Required action
Every line in the records below that holds the word "Given" is to be copied.

[Saved entries]

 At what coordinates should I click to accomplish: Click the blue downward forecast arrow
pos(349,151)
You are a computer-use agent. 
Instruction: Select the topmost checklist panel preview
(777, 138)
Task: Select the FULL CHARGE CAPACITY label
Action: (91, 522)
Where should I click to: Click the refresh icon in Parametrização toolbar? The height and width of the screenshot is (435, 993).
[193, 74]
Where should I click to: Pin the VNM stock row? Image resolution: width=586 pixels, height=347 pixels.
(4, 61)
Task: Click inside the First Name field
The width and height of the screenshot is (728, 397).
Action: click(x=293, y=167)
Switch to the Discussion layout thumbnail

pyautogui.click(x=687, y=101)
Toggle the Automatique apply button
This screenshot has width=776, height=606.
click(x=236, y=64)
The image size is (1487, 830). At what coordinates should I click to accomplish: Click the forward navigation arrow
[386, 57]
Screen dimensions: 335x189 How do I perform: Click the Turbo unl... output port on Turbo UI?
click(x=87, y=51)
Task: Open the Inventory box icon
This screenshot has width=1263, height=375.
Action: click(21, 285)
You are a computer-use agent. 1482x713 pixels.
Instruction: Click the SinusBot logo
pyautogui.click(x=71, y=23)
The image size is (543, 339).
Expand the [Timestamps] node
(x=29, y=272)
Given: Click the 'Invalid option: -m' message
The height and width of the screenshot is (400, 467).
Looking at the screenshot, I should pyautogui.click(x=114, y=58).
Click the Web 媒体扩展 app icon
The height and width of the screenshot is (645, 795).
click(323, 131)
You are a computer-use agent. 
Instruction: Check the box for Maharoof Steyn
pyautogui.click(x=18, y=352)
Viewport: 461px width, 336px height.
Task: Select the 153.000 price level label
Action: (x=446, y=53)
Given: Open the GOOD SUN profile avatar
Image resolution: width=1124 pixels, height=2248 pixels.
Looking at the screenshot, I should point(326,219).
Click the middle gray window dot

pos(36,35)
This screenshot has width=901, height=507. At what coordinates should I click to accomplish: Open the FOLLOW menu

Output
Given: Click the 'Invalid option: -m' message
Given: Open the GOOD SUN profile avatar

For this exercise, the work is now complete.